WORK TO COMPLETE
Beginning with the first line of the data below, reproduce every line unchanged, ending with the line that holds "Task: Open the Support headset item".

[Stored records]
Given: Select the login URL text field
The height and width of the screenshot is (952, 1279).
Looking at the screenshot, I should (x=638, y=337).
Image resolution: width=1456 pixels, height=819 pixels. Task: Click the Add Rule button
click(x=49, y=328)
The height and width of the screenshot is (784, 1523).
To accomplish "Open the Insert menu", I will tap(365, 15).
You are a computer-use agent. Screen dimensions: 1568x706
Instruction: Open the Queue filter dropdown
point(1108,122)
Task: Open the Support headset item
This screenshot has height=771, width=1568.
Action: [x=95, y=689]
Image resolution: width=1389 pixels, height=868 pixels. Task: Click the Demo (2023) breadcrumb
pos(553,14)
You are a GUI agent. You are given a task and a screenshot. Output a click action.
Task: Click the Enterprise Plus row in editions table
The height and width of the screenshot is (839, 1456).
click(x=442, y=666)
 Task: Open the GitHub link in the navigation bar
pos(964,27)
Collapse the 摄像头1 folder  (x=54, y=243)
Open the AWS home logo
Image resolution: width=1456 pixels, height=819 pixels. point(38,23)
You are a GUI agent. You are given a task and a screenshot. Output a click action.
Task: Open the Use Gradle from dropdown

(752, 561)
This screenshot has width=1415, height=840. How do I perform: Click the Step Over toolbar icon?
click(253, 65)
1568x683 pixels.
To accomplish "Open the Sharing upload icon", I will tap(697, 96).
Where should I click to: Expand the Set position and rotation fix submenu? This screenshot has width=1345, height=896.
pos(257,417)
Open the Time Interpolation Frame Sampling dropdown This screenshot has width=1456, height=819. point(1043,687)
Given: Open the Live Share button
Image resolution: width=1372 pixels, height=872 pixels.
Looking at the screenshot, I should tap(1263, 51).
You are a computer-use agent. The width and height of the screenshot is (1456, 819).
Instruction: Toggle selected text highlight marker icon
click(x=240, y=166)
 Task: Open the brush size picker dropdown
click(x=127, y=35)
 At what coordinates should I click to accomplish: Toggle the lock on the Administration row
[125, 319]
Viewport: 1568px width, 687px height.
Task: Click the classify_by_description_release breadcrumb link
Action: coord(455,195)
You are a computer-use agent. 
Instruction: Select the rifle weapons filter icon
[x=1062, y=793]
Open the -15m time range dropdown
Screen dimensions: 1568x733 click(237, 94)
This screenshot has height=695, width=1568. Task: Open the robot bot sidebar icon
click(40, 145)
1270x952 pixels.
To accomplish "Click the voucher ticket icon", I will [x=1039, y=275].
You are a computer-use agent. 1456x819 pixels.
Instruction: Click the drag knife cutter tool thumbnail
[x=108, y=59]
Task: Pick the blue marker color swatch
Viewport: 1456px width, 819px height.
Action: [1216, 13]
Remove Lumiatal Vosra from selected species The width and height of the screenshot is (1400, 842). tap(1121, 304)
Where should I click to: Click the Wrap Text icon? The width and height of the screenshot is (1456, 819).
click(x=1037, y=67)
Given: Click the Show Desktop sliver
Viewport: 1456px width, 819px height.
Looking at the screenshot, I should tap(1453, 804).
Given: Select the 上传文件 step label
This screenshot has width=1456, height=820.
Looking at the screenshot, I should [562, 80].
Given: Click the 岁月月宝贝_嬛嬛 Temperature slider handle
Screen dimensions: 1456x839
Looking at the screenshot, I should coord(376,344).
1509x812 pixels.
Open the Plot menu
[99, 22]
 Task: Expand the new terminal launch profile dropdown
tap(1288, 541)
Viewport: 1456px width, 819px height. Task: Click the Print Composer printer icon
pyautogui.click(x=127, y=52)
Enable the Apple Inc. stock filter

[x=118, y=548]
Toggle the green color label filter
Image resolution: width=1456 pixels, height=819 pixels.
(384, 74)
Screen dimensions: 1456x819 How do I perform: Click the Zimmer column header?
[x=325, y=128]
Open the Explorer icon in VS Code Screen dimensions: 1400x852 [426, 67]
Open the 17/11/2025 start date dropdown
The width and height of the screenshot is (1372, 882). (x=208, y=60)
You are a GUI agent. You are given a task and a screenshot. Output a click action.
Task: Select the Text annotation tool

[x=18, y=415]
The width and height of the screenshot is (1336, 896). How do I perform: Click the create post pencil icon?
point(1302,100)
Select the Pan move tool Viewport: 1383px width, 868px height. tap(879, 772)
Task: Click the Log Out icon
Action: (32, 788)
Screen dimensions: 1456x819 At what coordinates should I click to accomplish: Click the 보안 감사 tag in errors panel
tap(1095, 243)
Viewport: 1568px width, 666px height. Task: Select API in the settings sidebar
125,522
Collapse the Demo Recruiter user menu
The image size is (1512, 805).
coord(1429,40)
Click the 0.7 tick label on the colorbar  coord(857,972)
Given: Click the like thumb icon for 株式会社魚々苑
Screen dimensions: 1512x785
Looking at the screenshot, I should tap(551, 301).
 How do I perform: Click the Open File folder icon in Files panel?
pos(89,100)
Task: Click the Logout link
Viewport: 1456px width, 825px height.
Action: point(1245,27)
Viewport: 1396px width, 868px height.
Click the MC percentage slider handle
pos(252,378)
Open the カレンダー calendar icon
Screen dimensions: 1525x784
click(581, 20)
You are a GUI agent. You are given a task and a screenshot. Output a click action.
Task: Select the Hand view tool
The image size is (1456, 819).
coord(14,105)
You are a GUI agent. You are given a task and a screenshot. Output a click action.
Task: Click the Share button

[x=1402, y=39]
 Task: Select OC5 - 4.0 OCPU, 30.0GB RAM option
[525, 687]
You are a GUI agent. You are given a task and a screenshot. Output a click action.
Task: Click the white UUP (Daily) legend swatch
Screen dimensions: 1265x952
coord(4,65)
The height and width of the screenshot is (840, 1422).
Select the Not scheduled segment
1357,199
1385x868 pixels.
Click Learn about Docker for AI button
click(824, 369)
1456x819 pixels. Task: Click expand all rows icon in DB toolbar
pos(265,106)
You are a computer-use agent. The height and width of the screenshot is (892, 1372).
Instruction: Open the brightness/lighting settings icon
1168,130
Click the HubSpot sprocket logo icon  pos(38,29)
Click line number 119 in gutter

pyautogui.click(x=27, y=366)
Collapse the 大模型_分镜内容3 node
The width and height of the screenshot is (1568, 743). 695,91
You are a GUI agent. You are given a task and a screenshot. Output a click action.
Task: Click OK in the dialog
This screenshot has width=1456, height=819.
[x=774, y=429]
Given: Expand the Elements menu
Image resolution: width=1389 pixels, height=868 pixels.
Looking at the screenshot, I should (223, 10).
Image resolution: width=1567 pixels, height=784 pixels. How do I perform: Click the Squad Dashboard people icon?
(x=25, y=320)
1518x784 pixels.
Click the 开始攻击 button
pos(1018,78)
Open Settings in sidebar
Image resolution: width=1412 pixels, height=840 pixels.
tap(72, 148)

SOLUTION
Given: Select the login URL text field
The height and width of the screenshot is (952, 1279).
Looking at the screenshot, I should (x=638, y=337).
Image resolution: width=1456 pixels, height=819 pixels. Task: Click the Add Rule button
click(x=49, y=328)
The height and width of the screenshot is (784, 1523).
To accomplish "Open the Insert menu", I will tap(365, 15).
You are a computer-use agent. Screen dimensions: 1568x706
Instruction: Open the Queue filter dropdown
point(1108,122)
Task: Open the Support headset item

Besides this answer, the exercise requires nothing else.